Article de Laurent Vassallo, Président de l'Organisme de Médiation en Environnement Santé Consommation ' association agréée environnement. Doctorant en droit au Centre de Recherche Interdisciplinaire en Droit de l'Environnement, l'Aménagement et de l'Urbanisme ' CNRS /INRA Limoges. Directeur du Cabinet Conseil CRES 21 Béziers. Enseignant vacataire à l'IUT de Béziers et à la faculté de droit de Limoges et de Montpellier.
Lire aussi :
1- La médiation environnementale, stratégie pour la résolution des conflits liés à l'environnement
2- La médiation environnementale comme résolution d'un conflit existant
Annexes :
Article 3 de la Charte de l'Environnement : Toute personne doit, dans les conditions définies par la loi, prévenir les atteintes qu'elle est susceptible de causer à l'environnement, ou, à défaut, en limiter les conséquences. Article 4 de la Charte de l'environnement : Toute personne dit contribuer à la réparation du dommage qu'elle cause à l'environnement, dans les conditions définie par la loi.
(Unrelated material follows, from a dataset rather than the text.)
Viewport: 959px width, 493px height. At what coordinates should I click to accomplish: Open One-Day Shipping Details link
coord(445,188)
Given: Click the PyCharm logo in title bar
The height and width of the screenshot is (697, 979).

Article 5 de la Charte de l'Environnement : Lorsque la réalisation d'un dommage, bien qu'incertaine en l'état des connaissances scientifiques, pourrait affecter de manière grave et irréversible l'environnement, les autorités publiques veillent, par application du principe de précaution et dans leurs domaines d'attribution, à la mise en 'uvre des procédures d'évaluation des risques et à l'adoption de mesures provisoires et proportionnées afin de parer à la réalisation du dommage ».
Article 7 de la Charte de l'Environnement : Toute personne a le droit, dans les conditions et limites définies par la loi, d'accéder aux informations relatives à l'environnement détenues par les autorités publiques et de participer à l'élaboration des décisions publiques ayant une incidence sur l'environnement.